Available records:
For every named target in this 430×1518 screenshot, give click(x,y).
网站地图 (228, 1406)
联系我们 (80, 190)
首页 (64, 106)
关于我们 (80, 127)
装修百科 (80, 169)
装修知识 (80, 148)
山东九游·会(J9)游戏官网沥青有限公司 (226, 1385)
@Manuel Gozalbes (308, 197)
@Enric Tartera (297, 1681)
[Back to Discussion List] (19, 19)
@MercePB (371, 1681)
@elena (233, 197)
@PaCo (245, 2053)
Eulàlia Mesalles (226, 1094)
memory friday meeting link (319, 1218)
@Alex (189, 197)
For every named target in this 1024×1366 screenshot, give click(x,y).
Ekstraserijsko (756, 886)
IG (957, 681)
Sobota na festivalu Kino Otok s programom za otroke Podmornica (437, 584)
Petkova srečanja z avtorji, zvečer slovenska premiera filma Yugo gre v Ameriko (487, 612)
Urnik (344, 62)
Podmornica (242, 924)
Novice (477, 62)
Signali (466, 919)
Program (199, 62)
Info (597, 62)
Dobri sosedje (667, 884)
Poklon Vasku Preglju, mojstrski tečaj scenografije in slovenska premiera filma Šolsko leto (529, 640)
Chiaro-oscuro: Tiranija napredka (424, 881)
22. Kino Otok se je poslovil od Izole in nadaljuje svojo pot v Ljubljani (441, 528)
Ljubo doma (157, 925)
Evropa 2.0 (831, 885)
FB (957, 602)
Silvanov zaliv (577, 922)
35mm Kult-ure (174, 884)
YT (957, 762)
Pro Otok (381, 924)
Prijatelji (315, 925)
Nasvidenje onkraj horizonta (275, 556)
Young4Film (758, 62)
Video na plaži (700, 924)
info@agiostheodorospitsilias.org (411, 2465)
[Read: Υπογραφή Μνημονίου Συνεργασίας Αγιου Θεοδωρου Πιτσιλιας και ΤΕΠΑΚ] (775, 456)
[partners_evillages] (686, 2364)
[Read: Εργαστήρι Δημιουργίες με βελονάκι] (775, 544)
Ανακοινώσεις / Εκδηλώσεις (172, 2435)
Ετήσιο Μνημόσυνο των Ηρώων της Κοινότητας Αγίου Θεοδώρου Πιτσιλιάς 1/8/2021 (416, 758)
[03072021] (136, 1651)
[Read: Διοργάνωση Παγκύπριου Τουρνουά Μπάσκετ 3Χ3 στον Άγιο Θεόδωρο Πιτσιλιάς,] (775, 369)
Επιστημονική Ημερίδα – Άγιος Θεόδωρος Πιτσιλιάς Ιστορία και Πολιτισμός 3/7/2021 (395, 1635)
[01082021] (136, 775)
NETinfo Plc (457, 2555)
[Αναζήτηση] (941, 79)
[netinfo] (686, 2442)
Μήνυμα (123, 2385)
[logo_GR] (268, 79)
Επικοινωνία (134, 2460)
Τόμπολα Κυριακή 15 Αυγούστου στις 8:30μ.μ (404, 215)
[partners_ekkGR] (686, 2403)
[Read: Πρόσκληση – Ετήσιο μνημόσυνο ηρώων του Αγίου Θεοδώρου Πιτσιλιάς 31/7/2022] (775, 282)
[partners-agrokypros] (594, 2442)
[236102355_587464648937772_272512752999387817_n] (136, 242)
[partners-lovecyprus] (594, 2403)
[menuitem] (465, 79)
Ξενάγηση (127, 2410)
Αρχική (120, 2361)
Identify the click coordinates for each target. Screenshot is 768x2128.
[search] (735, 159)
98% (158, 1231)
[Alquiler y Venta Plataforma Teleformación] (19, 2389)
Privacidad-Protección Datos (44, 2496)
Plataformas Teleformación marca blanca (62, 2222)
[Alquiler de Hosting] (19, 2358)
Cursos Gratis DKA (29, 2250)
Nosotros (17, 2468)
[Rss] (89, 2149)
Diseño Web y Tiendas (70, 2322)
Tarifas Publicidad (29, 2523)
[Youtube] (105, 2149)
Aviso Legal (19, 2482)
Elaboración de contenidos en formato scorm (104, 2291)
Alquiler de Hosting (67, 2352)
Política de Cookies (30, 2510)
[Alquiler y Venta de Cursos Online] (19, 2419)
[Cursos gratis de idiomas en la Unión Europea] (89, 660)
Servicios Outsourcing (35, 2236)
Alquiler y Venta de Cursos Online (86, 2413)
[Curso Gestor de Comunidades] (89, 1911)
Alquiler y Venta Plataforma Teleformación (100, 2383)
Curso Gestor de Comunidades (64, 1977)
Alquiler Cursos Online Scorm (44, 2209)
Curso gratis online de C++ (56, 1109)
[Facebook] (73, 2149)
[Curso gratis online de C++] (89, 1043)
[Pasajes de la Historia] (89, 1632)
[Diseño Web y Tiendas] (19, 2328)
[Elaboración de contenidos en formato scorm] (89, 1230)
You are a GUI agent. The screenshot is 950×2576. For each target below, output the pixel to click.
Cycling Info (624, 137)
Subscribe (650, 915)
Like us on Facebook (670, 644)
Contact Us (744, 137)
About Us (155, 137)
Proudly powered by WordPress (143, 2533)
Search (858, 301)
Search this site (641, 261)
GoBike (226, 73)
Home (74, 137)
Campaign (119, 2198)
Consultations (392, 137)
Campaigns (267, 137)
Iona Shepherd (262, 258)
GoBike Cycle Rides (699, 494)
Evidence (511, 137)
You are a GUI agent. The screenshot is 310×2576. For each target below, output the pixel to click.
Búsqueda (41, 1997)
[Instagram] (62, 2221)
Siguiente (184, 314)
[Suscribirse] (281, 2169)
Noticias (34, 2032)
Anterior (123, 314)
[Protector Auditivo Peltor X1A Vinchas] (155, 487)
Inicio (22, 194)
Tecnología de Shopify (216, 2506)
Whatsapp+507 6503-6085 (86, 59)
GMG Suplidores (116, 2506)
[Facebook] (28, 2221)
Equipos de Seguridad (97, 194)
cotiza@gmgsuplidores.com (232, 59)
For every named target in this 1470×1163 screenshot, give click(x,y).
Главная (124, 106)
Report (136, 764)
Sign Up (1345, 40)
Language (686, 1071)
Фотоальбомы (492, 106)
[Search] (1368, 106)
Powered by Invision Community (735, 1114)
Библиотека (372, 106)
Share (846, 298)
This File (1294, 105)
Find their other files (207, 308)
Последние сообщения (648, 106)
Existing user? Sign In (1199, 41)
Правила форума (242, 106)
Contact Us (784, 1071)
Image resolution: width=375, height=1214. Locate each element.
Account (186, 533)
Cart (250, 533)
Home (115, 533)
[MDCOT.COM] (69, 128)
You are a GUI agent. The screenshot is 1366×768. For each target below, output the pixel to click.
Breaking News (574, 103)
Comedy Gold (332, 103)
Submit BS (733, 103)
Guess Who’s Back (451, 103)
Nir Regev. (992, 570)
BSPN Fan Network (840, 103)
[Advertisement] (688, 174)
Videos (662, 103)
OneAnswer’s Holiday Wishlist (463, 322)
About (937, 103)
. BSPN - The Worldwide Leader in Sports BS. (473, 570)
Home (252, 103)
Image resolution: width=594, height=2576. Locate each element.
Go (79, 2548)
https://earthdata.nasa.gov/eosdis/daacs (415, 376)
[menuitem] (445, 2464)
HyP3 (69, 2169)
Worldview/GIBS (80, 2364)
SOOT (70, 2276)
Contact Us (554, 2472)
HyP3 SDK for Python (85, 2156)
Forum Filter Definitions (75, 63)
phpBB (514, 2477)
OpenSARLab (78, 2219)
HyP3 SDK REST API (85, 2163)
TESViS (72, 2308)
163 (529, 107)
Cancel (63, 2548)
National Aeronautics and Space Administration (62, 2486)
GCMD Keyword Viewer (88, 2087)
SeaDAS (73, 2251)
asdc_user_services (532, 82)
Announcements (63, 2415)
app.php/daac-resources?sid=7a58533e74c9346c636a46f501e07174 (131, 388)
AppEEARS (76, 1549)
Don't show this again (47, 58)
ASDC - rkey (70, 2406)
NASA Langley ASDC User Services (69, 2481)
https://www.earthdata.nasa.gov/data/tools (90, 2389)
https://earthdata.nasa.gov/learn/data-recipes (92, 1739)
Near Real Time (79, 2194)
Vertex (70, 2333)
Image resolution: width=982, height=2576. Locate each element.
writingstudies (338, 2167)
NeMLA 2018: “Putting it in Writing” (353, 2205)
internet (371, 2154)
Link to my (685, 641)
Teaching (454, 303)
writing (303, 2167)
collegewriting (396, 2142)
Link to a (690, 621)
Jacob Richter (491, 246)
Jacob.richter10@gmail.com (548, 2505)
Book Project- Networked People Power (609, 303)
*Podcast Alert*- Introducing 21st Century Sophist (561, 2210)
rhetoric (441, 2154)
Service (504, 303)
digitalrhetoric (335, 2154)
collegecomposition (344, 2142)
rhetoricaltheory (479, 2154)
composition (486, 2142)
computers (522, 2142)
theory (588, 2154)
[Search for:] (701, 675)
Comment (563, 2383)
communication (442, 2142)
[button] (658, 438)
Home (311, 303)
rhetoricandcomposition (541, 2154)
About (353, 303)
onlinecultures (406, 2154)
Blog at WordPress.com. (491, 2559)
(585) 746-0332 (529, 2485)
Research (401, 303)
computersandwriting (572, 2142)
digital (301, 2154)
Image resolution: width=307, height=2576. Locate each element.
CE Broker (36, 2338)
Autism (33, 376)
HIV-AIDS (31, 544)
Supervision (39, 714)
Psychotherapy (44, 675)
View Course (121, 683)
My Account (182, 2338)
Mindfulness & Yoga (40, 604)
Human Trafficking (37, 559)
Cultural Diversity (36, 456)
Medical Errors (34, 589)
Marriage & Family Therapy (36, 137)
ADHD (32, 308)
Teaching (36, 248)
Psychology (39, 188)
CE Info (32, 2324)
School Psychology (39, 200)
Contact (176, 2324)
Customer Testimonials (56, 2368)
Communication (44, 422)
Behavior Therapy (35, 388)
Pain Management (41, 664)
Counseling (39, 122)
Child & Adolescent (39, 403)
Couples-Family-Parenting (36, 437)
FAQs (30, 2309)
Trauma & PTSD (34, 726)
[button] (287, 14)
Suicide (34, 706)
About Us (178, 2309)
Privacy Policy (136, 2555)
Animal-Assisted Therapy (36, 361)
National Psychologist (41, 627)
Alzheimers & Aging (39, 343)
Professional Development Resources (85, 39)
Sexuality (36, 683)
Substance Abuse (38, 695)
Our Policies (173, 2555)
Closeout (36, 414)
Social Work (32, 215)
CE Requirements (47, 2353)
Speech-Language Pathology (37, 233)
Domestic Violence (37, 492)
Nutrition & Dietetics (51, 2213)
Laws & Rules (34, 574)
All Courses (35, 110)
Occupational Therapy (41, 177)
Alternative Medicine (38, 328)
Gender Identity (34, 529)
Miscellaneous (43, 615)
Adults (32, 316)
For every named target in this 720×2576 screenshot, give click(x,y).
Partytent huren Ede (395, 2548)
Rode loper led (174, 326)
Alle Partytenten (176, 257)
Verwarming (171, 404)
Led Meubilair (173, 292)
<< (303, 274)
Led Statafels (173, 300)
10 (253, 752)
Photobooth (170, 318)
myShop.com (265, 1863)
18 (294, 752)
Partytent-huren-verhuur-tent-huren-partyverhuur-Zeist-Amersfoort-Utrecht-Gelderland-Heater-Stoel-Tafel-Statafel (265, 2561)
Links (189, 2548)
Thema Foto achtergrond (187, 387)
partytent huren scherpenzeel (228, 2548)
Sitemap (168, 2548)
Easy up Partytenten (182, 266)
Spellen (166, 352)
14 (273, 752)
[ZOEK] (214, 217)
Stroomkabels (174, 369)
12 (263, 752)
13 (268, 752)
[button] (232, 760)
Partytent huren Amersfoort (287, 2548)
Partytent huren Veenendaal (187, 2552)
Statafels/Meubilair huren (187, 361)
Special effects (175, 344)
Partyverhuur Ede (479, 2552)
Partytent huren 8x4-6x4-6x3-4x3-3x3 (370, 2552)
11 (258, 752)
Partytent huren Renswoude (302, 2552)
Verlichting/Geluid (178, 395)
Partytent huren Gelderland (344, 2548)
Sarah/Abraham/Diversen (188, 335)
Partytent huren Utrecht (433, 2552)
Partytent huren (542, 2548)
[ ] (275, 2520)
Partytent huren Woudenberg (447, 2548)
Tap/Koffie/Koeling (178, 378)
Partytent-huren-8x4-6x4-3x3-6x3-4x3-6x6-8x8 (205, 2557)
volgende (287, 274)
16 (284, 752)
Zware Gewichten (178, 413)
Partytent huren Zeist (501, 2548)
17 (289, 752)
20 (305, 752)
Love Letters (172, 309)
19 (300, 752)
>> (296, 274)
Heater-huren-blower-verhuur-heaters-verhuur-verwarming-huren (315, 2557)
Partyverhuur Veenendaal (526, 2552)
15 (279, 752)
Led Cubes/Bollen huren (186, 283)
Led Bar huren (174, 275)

Work required: Only those lines of the entries above that run from the line containing "Thema Foto achtergrond (187, 387)" to the line containing "Partytent huren Veenendaal (187, 2552)", both included, should be transcribed exactly.

Exercise response:
Thema Foto achtergrond (187, 387)
partytent huren scherpenzeel (228, 2548)
Sitemap (168, 2548)
Easy up Partytenten (182, 266)
Spellen (166, 352)
14 (273, 752)
[ZOEK] (214, 217)
Stroomkabels (174, 369)
12 (263, 752)
13 (268, 752)
[button] (232, 760)
Partytent huren Amersfoort (287, 2548)
Partytent huren Veenendaal (187, 2552)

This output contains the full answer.